Kate Wells/Michigan Radio

A small group of mostly Arab-American organizers led a march of more than 200 people through the streets of Dearborn Sunday afternoon, in support of the Black Lives Matter rallies held across the country in the past week and a half. Calling for the formation of a citizen’s police oversight committee and other reforms, activist Nasreen Ezzeddine told the crowd, “The reality is, we do not need to look beyond Dearborn’s borders to find cases of police brutality and anti-blackness, left unaccountable.”

“That’s right!” members of the crowd yelled. Others cheered and applauded. 

“It is a story we hear time and time again: that black people feel uncomfortable and unsafe coming into our community,” Ezzeddine said. “In 2016, Kevin Matthews, who suffered from schizophrenia, was shot and killed by police,” she said, referencing an unarmed mentally ill man who was shot nine times by a Dearborn police officer. The officer did not face charges, and Matthews' family sued the cityfor $10 million. 
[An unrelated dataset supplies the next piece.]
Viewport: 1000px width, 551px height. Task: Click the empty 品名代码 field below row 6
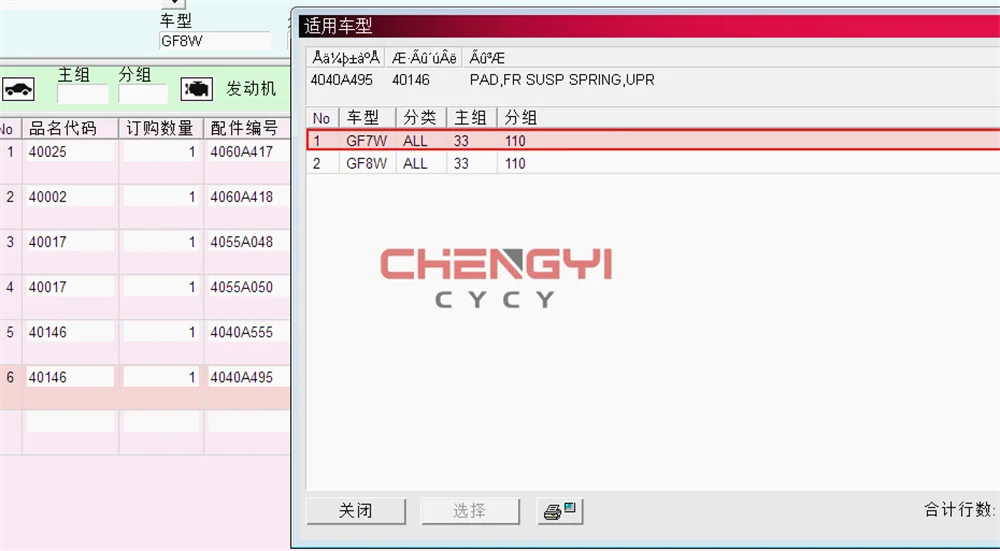click(x=70, y=422)
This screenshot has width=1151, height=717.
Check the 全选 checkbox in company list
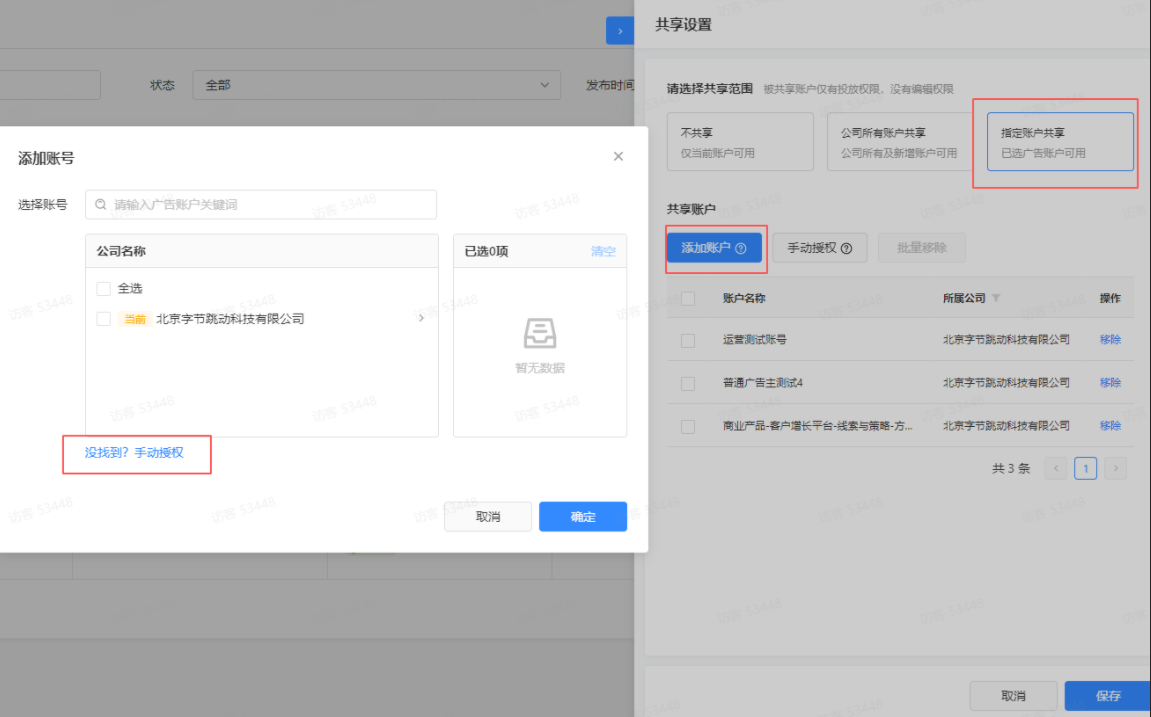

As protesters marched through the city’s streets, several police cruisers cordoned off traffic while dozens of drivers honked in support. 
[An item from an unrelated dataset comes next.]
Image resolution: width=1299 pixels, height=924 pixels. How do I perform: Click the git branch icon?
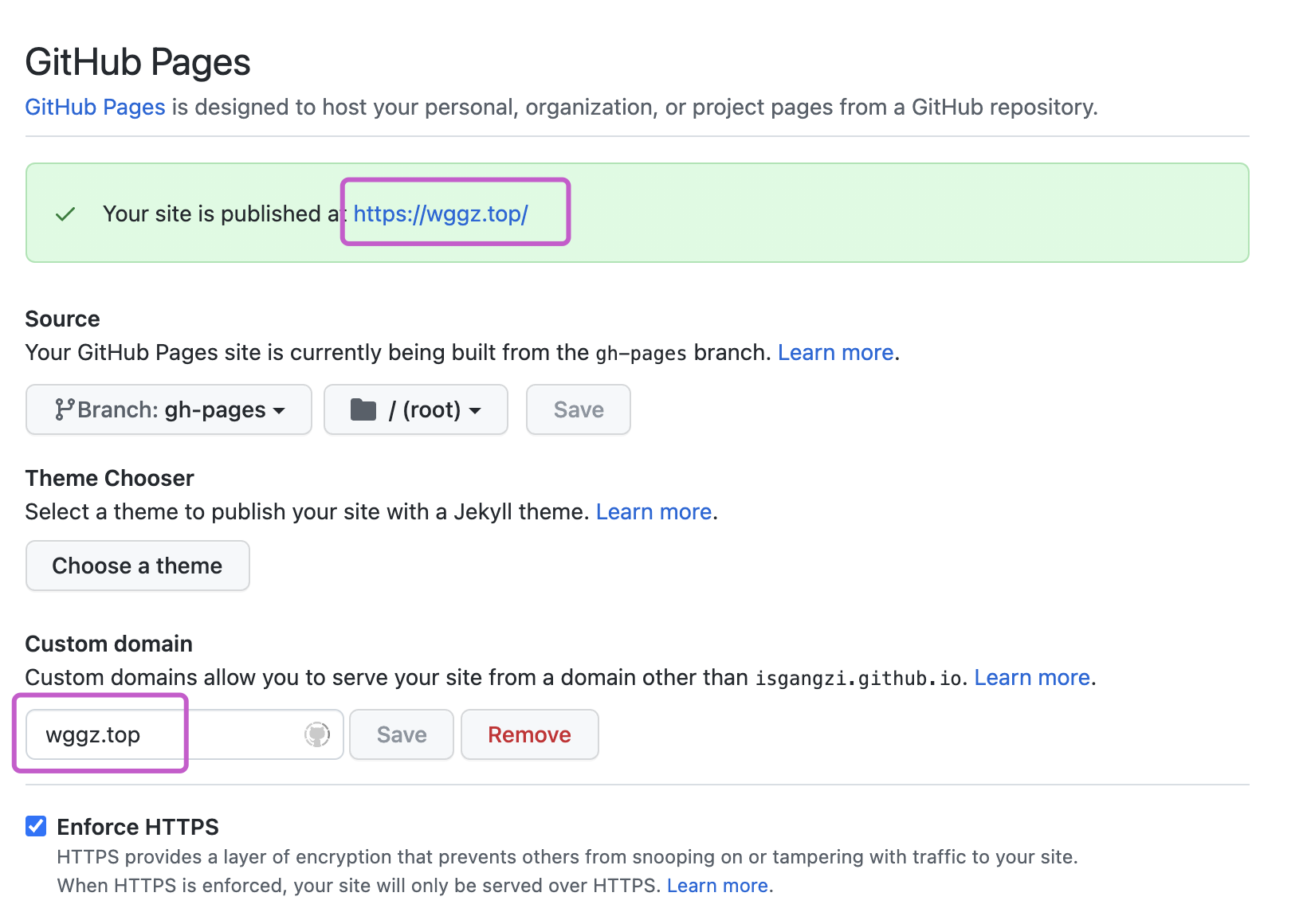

Credit Kate Wells/Michigan Radio
One of the marchers at Sunday's rally.

“I think just watching the video, especially as a mom, it was so devastating just to see it, and heartbreaking,” said Nancy Merini, referring to the video of George Floyd’s killing in Minneapolis. “And I think also just being Arab American, like, you realize we don’t ally enough with our fellow black citizens. Especially here in Dearborn. We need to do that more, and stop our everyday lives and actually do the work.”

Her nine-year-old daughter, Aaminah, marched beside her, chanting Floyd’s name. 

“I told her that you know what, it’s important to go,” Merini said of her daughter. “And she wants to go. So she’s been watching movies with us, like we just recently watched that movie ‘Just Mercy’ with Jamie Fox. And she just couldn’t believe it. She was like, ‘Innocent people go to jail, just like that?’ And I said ‘Yeah, it happens every day. So if you want to come out and help stop it, come with us.’ So, she’s here!” 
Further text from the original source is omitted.